Symptoms of lumbar disc herniation can be induced by both mechanical compression of the nerve roots and by biochemical irritants from the disc tissues. Proinflammatory cytokines, as well as stress are potent stimulators of the hypothalamic-pituitary-adrenal axis, reflected in enhanced release of cortisol from the adrenal cortex. Altered cortisol production is also associated to behaviour and coping patterns. The aim of the present study was to explore the relation between pain, physical function, psychosocial factors and quality of life to the diurnal cortisol variability, in patients with lumbar disc herniation.


This study had a cross-sectional design. Forty-two patients with lumbar disc herniation, verified by magnetic resonance imaging and a clinical examination by an orthopaedic surgeon, were included in the study. All patients were scheduled for disc surgery. The diurnal cortisol variability was examined before surgery. The patients were dichotomised into two groups based on low or high diurnal cortisol variability. Pain, disability, work related stress, quality of life, coping and fear avoidance beliefs, were estimated by standardised questionnaires.

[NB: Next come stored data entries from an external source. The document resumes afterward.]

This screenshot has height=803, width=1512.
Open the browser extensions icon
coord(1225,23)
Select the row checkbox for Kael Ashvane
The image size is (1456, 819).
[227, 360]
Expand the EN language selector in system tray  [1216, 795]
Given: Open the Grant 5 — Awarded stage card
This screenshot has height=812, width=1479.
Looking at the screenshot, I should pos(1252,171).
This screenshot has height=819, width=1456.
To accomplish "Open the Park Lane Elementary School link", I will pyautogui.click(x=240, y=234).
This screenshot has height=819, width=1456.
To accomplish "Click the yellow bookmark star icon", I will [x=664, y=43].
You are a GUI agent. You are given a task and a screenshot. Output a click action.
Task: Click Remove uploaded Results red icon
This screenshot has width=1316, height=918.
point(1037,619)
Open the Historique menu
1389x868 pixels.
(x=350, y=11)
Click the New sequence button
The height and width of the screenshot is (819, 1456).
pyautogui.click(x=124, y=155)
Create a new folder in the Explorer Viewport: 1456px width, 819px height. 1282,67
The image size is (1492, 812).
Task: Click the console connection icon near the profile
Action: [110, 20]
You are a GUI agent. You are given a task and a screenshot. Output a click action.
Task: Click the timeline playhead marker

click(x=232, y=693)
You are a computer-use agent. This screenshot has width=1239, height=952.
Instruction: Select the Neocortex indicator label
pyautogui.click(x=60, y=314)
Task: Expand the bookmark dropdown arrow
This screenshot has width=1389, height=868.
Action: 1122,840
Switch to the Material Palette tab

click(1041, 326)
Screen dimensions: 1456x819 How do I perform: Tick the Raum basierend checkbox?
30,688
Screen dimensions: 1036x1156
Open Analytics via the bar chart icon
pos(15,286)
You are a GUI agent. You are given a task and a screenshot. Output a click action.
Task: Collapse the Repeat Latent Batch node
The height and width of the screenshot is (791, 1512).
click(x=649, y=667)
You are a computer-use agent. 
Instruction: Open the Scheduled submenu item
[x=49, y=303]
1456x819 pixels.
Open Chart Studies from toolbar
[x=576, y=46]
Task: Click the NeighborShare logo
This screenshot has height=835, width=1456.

The low diurnal cortisol variability group was distinguished by a higher median score regarding leg pain at activity and significantly more disability (p<0.05). The patients with a low diurnal cortisol variability had significantly lower coping self-statement scores, but higher pain coping catastrophising scores (p<0.05).


Patients with lumbar disc herniation and a low diurnal cortisol variability had lower physical function, perceived lower possibilities of influencing their pain, and were more prone to catastrophise than patients with lumbar disc herniation and a high diurnal cortisol variability.